Raw data Start Marker

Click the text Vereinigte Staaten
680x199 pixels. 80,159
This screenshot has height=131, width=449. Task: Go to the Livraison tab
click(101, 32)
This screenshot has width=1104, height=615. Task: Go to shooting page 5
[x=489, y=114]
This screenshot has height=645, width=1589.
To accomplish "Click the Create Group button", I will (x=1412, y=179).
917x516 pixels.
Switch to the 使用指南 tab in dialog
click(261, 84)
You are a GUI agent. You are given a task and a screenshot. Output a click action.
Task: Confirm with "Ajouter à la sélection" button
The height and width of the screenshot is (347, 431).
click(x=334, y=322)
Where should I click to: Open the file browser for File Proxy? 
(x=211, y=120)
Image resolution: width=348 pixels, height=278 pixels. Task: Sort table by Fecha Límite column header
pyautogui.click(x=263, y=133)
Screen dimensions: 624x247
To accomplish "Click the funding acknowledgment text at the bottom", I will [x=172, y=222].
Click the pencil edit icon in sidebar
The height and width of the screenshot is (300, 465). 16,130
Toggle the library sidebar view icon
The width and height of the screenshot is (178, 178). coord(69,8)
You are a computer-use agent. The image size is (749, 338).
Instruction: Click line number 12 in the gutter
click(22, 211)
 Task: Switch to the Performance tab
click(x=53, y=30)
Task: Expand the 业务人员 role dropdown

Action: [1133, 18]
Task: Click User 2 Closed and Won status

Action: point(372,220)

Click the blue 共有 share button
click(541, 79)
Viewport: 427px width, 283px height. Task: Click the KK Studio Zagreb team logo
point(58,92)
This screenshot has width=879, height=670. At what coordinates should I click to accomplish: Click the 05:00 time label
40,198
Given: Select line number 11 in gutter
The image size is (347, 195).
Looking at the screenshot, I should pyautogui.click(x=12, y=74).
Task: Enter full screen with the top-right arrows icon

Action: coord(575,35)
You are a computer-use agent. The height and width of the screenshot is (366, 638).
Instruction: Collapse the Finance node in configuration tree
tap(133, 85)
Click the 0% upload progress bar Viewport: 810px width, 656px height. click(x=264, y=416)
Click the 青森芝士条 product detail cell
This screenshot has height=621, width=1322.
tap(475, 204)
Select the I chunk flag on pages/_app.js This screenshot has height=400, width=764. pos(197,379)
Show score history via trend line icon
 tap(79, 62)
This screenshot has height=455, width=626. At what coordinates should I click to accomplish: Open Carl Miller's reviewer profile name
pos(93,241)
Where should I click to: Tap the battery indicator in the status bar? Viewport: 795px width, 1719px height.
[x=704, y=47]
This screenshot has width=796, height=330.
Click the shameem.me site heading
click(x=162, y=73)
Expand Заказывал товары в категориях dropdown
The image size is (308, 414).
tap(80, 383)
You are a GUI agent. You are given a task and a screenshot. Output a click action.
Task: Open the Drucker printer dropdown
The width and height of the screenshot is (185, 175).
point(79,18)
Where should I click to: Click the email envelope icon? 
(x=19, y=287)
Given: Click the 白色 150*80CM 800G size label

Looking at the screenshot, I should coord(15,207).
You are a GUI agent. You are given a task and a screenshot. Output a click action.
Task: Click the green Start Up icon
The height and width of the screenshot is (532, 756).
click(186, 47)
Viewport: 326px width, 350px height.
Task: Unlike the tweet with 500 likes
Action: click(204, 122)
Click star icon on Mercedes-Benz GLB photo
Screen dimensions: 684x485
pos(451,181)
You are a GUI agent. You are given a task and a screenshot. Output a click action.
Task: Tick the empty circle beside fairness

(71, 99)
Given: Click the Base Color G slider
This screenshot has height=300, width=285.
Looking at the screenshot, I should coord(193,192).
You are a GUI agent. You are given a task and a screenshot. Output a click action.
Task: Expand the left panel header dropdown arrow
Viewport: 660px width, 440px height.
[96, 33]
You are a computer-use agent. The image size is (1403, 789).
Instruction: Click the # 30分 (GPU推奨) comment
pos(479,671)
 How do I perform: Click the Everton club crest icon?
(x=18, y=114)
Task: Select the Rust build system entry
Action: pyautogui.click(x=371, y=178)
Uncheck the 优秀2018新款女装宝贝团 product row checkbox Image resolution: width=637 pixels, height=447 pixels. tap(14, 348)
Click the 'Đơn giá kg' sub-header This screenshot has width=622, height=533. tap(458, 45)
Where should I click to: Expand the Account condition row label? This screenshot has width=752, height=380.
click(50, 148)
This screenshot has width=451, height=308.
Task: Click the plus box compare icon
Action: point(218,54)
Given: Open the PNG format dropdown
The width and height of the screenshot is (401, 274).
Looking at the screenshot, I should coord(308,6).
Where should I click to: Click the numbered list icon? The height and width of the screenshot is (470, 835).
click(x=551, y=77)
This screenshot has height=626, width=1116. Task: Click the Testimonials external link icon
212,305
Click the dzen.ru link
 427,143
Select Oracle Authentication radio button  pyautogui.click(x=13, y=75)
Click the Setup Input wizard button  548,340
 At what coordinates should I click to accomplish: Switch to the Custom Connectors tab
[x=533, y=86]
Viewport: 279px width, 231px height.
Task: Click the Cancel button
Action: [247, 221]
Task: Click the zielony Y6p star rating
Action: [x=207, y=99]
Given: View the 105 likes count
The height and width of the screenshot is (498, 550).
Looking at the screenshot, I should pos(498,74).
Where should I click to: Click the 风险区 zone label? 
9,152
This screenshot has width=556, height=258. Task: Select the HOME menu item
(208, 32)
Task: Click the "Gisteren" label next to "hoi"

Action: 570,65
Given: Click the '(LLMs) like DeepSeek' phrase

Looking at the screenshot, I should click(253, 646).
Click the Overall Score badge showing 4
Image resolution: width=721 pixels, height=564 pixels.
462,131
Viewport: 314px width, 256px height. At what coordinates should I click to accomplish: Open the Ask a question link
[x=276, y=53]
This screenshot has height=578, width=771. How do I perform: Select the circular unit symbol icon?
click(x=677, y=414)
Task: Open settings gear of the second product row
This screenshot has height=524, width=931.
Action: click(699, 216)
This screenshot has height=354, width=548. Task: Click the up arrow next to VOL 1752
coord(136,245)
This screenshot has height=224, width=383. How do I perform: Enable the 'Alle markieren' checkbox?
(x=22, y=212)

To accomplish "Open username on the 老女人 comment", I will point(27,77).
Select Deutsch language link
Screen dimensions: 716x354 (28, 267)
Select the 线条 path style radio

Raw data End Marker

*Task brief*:
The records above are to be set down again exactly as written.

*Answer to this problem*:
Click the text Vereinigte Staaten
680x199 pixels. 80,159
This screenshot has height=131, width=449. Task: Go to the Livraison tab
click(101, 32)
This screenshot has width=1104, height=615. Task: Go to shooting page 5
[x=489, y=114]
This screenshot has height=645, width=1589.
To accomplish "Click the Create Group button", I will (x=1412, y=179).
917x516 pixels.
Switch to the 使用指南 tab in dialog
click(261, 84)
You are a GUI agent. You are given a task and a screenshot. Output a click action.
Task: Confirm with "Ajouter à la sélection" button
The height and width of the screenshot is (347, 431).
click(x=334, y=322)
Where should I click to: Open the file browser for File Proxy? 
(x=211, y=120)
Image resolution: width=348 pixels, height=278 pixels. Task: Sort table by Fecha Límite column header
pyautogui.click(x=263, y=133)
Screen dimensions: 624x247
To accomplish "Click the funding acknowledgment text at the bottom", I will [x=172, y=222].
Click the pencil edit icon in sidebar
The height and width of the screenshot is (300, 465). 16,130
Toggle the library sidebar view icon
The width and height of the screenshot is (178, 178). coord(69,8)
You are a computer-use agent. The image size is (749, 338).
Instruction: Click line number 12 in the gutter
click(22, 211)
 Task: Switch to the Performance tab
click(x=53, y=30)
Task: Expand the 业务人员 role dropdown

Action: [1133, 18]
Task: Click User 2 Closed and Won status

Action: point(372,220)

Click the blue 共有 share button
click(541, 79)
Viewport: 427px width, 283px height. Task: Click the KK Studio Zagreb team logo
point(58,92)
This screenshot has width=879, height=670. At what coordinates should I click to accomplish: Click the 05:00 time label
40,198
Given: Select line number 11 in gutter
The image size is (347, 195).
Looking at the screenshot, I should pyautogui.click(x=12, y=74).
Task: Enter full screen with the top-right arrows icon

Action: coord(575,35)
You are a computer-use agent. The height and width of the screenshot is (366, 638).
Instruction: Collapse the Finance node in configuration tree
tap(133, 85)
Click the 0% upload progress bar Viewport: 810px width, 656px height. click(x=264, y=416)
Click the 青森芝士条 product detail cell
This screenshot has height=621, width=1322.
tap(475, 204)
Select the I chunk flag on pages/_app.js This screenshot has height=400, width=764. pos(197,379)
Show score history via trend line icon
 tap(79, 62)
This screenshot has height=455, width=626. At what coordinates should I click to accomplish: Open Carl Miller's reviewer profile name
pos(93,241)
Where should I click to: Tap the battery indicator in the status bar? Viewport: 795px width, 1719px height.
[x=704, y=47]
This screenshot has width=796, height=330.
Click the shameem.me site heading
click(x=162, y=73)
Expand Заказывал товары в категориях dropdown
The image size is (308, 414).
tap(80, 383)
You are a GUI agent. You are given a task and a screenshot. Output a click action.
Task: Open the Drucker printer dropdown
The width and height of the screenshot is (185, 175).
point(79,18)
Where should I click to: Click the email envelope icon? 
(x=19, y=287)
Given: Click the 白色 150*80CM 800G size label

Looking at the screenshot, I should coord(15,207).
You are a GUI agent. You are given a task and a screenshot. Output a click action.
Task: Click the green Start Up icon
The height and width of the screenshot is (532, 756).
click(186, 47)
Viewport: 326px width, 350px height.
Task: Unlike the tweet with 500 likes
Action: click(204, 122)
Click star icon on Mercedes-Benz GLB photo
Screen dimensions: 684x485
pos(451,181)
You are a GUI agent. You are given a task and a screenshot. Output a click action.
Task: Tick the empty circle beside fairness

(71, 99)
Given: Click the Base Color G slider
This screenshot has height=300, width=285.
Looking at the screenshot, I should coord(193,192).
You are a GUI agent. You are given a task and a screenshot. Output a click action.
Task: Expand the left panel header dropdown arrow
Viewport: 660px width, 440px height.
[96, 33]
You are a computer-use agent. The image size is (1403, 789).
Instruction: Click the # 30分 (GPU推奨) comment
pos(479,671)
 How do I perform: Click the Everton club crest icon?
(x=18, y=114)
Task: Select the Rust build system entry
Action: pyautogui.click(x=371, y=178)
Uncheck the 优秀2018新款女装宝贝团 product row checkbox Image resolution: width=637 pixels, height=447 pixels. tap(14, 348)
Click the 'Đơn giá kg' sub-header This screenshot has width=622, height=533. tap(458, 45)
Where should I click to: Expand the Account condition row label? This screenshot has width=752, height=380.
click(50, 148)
This screenshot has width=451, height=308.
Task: Click the plus box compare icon
Action: point(218,54)
Given: Open the PNG format dropdown
The width and height of the screenshot is (401, 274).
Looking at the screenshot, I should coord(308,6).
Where should I click to: Click the numbered list icon? The height and width of the screenshot is (470, 835).
click(x=551, y=77)
This screenshot has height=626, width=1116. Task: Click the Testimonials external link icon
212,305
Click the dzen.ru link
 427,143
Select Oracle Authentication radio button  pyautogui.click(x=13, y=75)
Click the Setup Input wizard button  548,340
 At what coordinates should I click to accomplish: Switch to the Custom Connectors tab
[x=533, y=86]
Viewport: 279px width, 231px height.
Task: Click the Cancel button
Action: [247, 221]
Task: Click the zielony Y6p star rating
Action: [x=207, y=99]
Given: View the 105 likes count
The height and width of the screenshot is (498, 550).
Looking at the screenshot, I should pos(498,74).
Where should I click to: Click the 风险区 zone label? 
9,152
This screenshot has width=556, height=258. Task: Select the HOME menu item
(208, 32)
Task: Click the "Gisteren" label next to "hoi"

Action: 570,65
Given: Click the '(LLMs) like DeepSeek' phrase

Looking at the screenshot, I should click(253, 646).
Click the Overall Score badge showing 4
Image resolution: width=721 pixels, height=564 pixels.
462,131
Viewport: 314px width, 256px height. At what coordinates should I click to accomplish: Open the Ask a question link
[x=276, y=53]
This screenshot has height=578, width=771. How do I perform: Select the circular unit symbol icon?
click(x=677, y=414)
Task: Open settings gear of the second product row
This screenshot has height=524, width=931.
Action: click(699, 216)
This screenshot has height=354, width=548. Task: Click the up arrow next to VOL 1752
coord(136,245)
This screenshot has height=224, width=383. How do I perform: Enable the 'Alle markieren' checkbox?
(x=22, y=212)

To accomplish "Open username on the 老女人 comment", I will point(27,77).
Select Deutsch language link
Screen dimensions: 716x354 (28, 267)
Select the 线条 path style radio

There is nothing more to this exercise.